AVEO Announces EUSA Pharma Granted Positive NICE Recommendation for FOTIVDA® (tivozanib) as First Line Treatment for Advance...
February 12 2018 - 7:02AM
Business Wire
Recommendation Triggers $2M Milestone Payment
from EUSA to AVEO
AVEO Oncology (NASDAQ:AVEO) today announced that the United
Kingdom’s National Institute for Health and Care Excellence (NICE)
has published a Final Appraisal Determination (FAD) recommending
FOTIVDA® (tivozanib) for the first line treatment of adult patients
with advanced renal cell carcinoma (aRCC). In the European Union,
Norway and Iceland, tivozanib is indicated for the first line
treatment of adult patients with aRCC and for adult patients who
are vascular endothelial growth factor receptor (VEGFR) and mTOR
pathway inhibitor-naïve following disease progression after one
prior treatment with cytokine therapy for aRCC.1 Tivozanib is an
oral, once-daily, potent and highly-selective vascular endothelial
growth factor receptor tyrosine kinase inhibitor (VEGFR-TKI).
EUSA Pharma is the licensee for tivozanib in Europe, North and
South Africa, Latin America and Australasia.
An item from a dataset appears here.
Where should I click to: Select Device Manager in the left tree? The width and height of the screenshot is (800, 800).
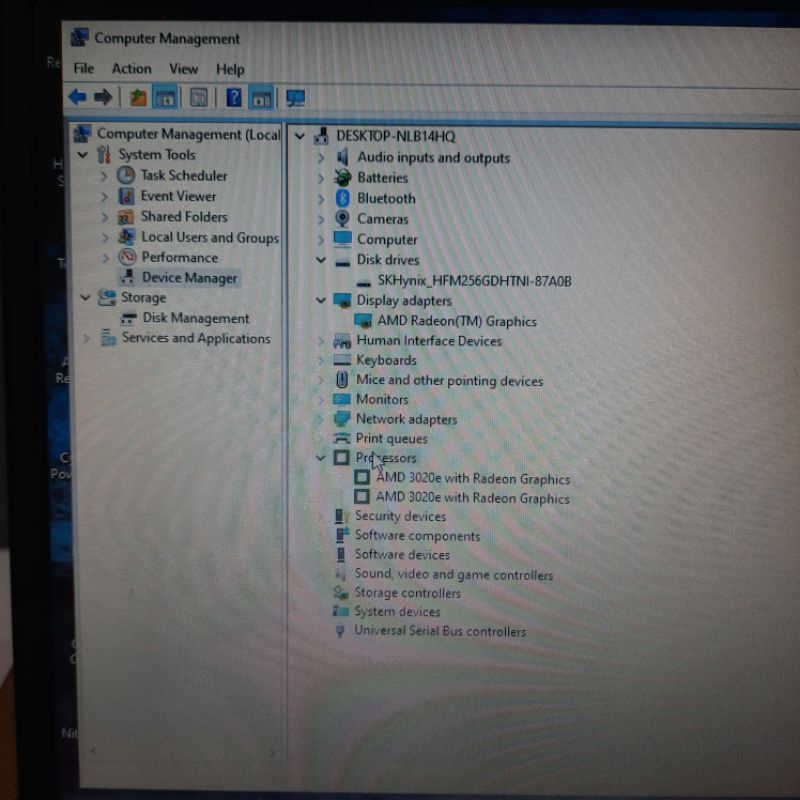(x=189, y=278)
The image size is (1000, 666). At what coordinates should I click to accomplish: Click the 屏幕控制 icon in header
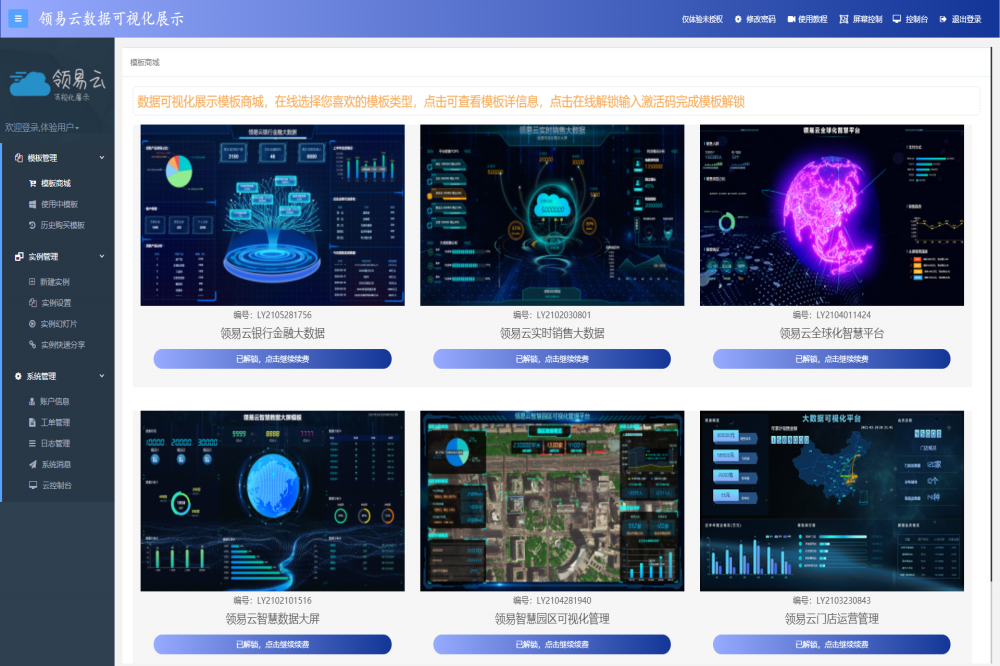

The positive
recommendation triggers a $2M milestone payment to AVEO from EUSA
Pharma.
“The recommendation from NICE marks the first European Union
reimbursement approval for FOTIVDA, helping ensure broadening
patient access to FOTIVDA in key European markets following its
launch in Germany in the fall of 2017,” said Michael Bailey,
president and chief executive officer of AVEO. “This recommendation
underscores the strength and commercial-stage value of our
partnership with EUSA Pharma, and triggers a $2 million milestone
payment to AVEO. We continue to execute on our strategic plans, and
we have had a very productive 2018 thus far, with the recent
presentation of positive preliminary data from our tivozanib and
nivolumab combination TiNivo study in RCC and an investigator
sponsored study of tivozanib in liver cancer. We look forward to
several potential additional key milestones in 2018, including
further EU reimbursement decisions as well as topline data in the
second quarter from our Phase 3 TIVO-3 study.”
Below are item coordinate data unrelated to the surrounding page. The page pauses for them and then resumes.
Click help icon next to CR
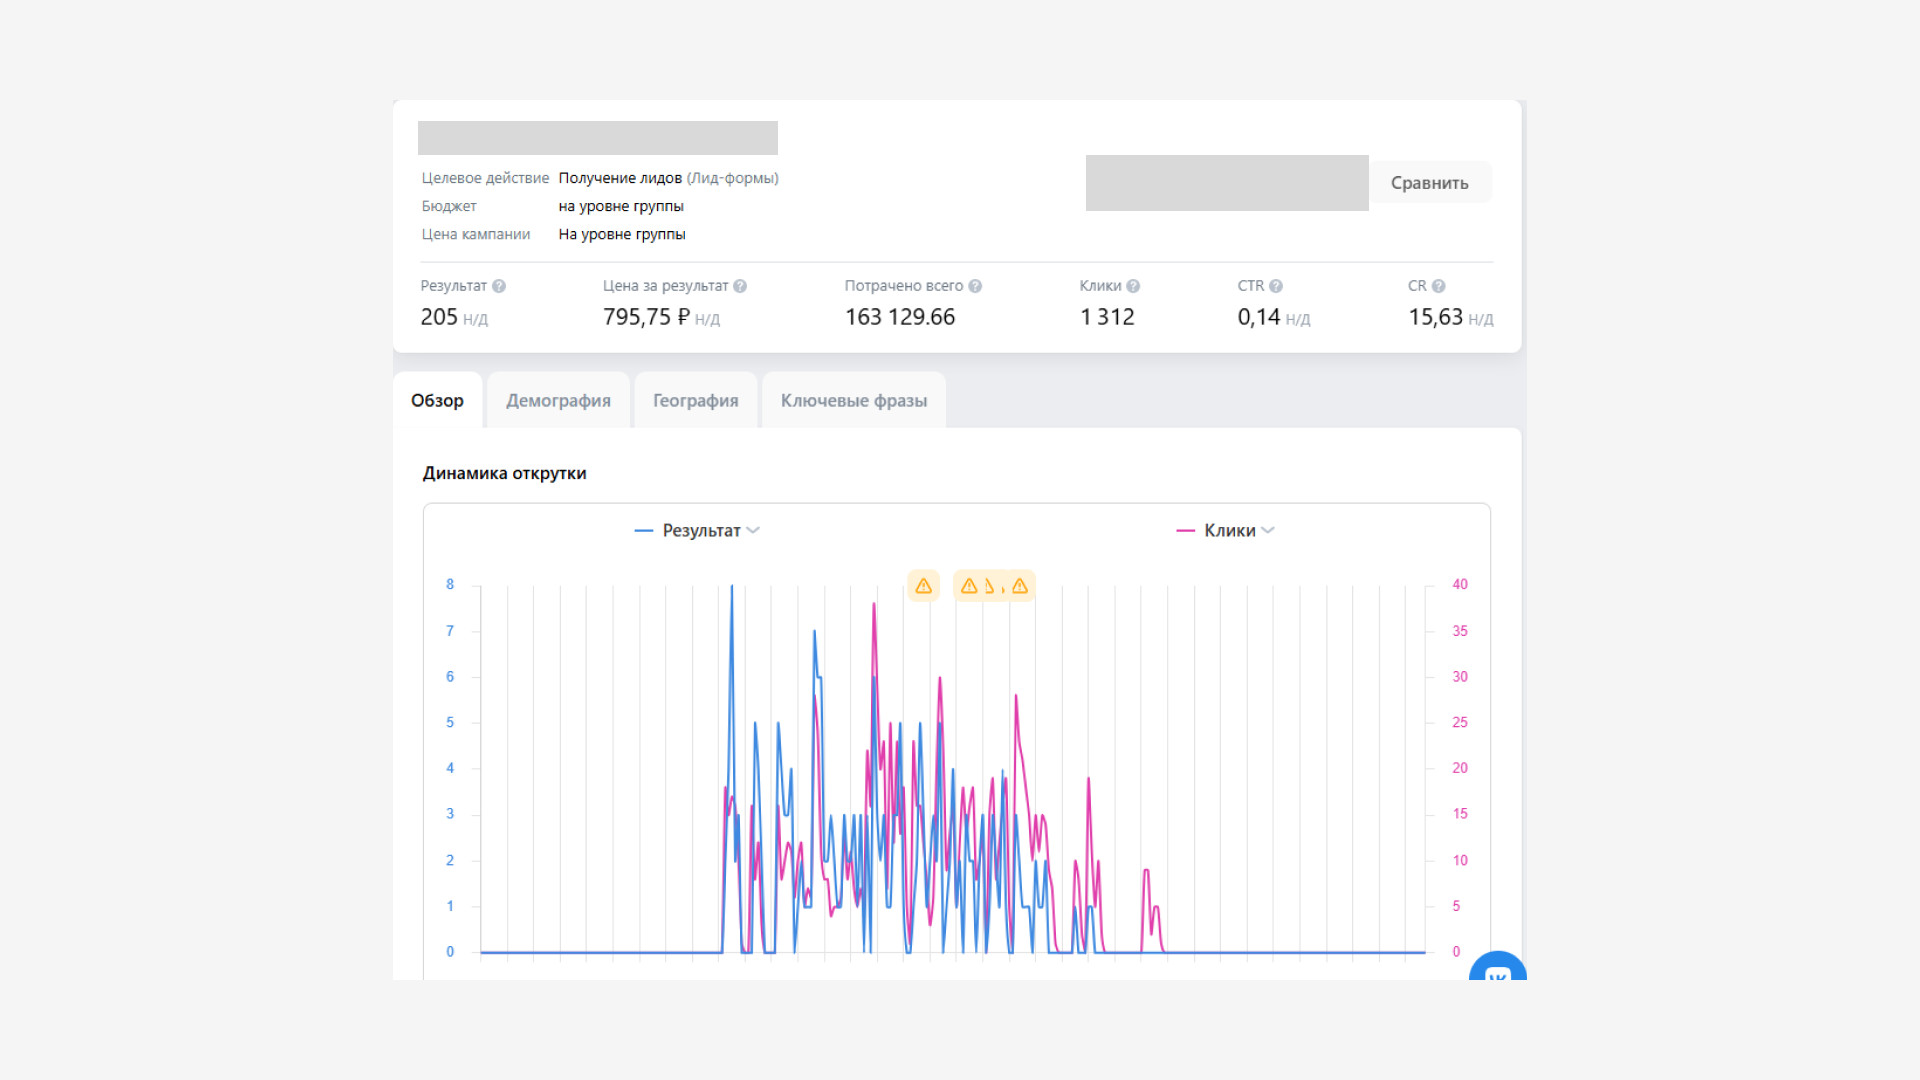1920x1080 pixels. click(x=1439, y=286)
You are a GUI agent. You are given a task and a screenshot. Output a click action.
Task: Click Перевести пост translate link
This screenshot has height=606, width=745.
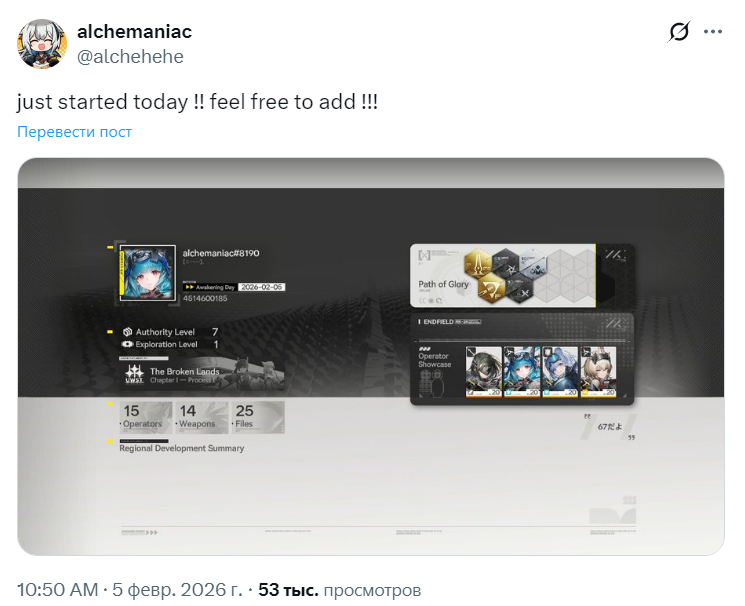(75, 132)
Under the terms of their December 2015 agreement, EUSA Pharma
has agreed to pay AVEO up to $386 million in future research and
development funding and milestone payments, assuming successful
achievement of specified development, regulatory and
commercialization objectives, as well as a tiered royalty ranging
from a low double-digit up to mid-twenty percent on net sales of
tivozanib in the agreement’s territories. Thirty percent of
milestone and royalty payments received by AVEO, excluding research
and development funding, are due to Kyowa Hakko Kirin (KHK) as a
sublicensing fee in Europe. In the United States, the royalty
obligation to KHK ranges from the low- to mid-teens on net
sales.
About Tivozanib (FOTIVDA®)
Tivozanib (FOTIVDA®) is an oral, once-daily, vascular
endothelial growth factor (VEGF) tyrosine kinase inhibitor (TKI)
discovered by Kyowa Hakko Kirin and approved for the treatment of
adult patients with advanced renal cell carcinoma (RCC) in the
European Union plus Norway and Iceland. It is a potent, selective
and long half-life inhibitor of all three VEGF receptors and is
designed to optimize VEGF blockade while minimizing off-target
toxicities, potentially resulting in improved efficacy and minimal
dose modifications.1,2 Tivozanib has been shown to significantly
reduce regulatory T-cell production in preclinical models, enabling
potentially enhanced activity when used in combination with immune
modulating therapy. As part of a North American registration plan,
tivozanib is currently being studied in the Phase 3 TIVO-3 trial, a
randomized, controlled, multi-center, open-label study to compare
tivozanib to sorafenib in subjects with refractory advanced RCC.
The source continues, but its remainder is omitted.